**TASK OBJECTIVE:**
Begin with the line containing "Click the 最大扭矩转速(rpm) row label" and end with the last line of the data below; return those lines exactly, and only those.

**PROVIDED RECORDS:**

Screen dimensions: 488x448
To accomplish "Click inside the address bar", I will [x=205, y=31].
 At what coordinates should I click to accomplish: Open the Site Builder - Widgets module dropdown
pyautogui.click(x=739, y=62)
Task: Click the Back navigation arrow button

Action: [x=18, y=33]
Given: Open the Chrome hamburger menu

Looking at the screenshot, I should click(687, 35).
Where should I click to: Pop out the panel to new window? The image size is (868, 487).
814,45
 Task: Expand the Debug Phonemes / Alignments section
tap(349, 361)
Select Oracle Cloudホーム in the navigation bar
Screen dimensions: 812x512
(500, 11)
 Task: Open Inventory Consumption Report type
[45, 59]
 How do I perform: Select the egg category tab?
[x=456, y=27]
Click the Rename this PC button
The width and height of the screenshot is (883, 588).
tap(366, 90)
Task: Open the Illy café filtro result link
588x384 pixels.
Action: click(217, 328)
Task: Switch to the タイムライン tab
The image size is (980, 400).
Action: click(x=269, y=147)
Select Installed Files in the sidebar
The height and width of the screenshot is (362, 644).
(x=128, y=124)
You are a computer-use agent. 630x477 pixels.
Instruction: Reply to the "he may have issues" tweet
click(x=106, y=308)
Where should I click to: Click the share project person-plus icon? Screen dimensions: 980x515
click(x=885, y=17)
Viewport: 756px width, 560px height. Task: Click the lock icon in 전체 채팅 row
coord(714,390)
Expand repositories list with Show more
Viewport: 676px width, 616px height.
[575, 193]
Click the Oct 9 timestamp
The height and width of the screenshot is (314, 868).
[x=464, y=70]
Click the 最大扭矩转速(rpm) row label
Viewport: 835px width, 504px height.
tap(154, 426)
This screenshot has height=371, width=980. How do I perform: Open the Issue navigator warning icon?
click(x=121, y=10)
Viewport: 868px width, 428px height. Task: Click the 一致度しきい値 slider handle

**SOLUTION FOR THIS EXERCISE:**
Click the 最大扭矩转速(rpm) row label
Viewport: 835px width, 504px height.
tap(154, 426)
This screenshot has height=371, width=980. How do I perform: Open the Issue navigator warning icon?
click(x=121, y=10)
Viewport: 868px width, 428px height. Task: Click the 一致度しきい値 slider handle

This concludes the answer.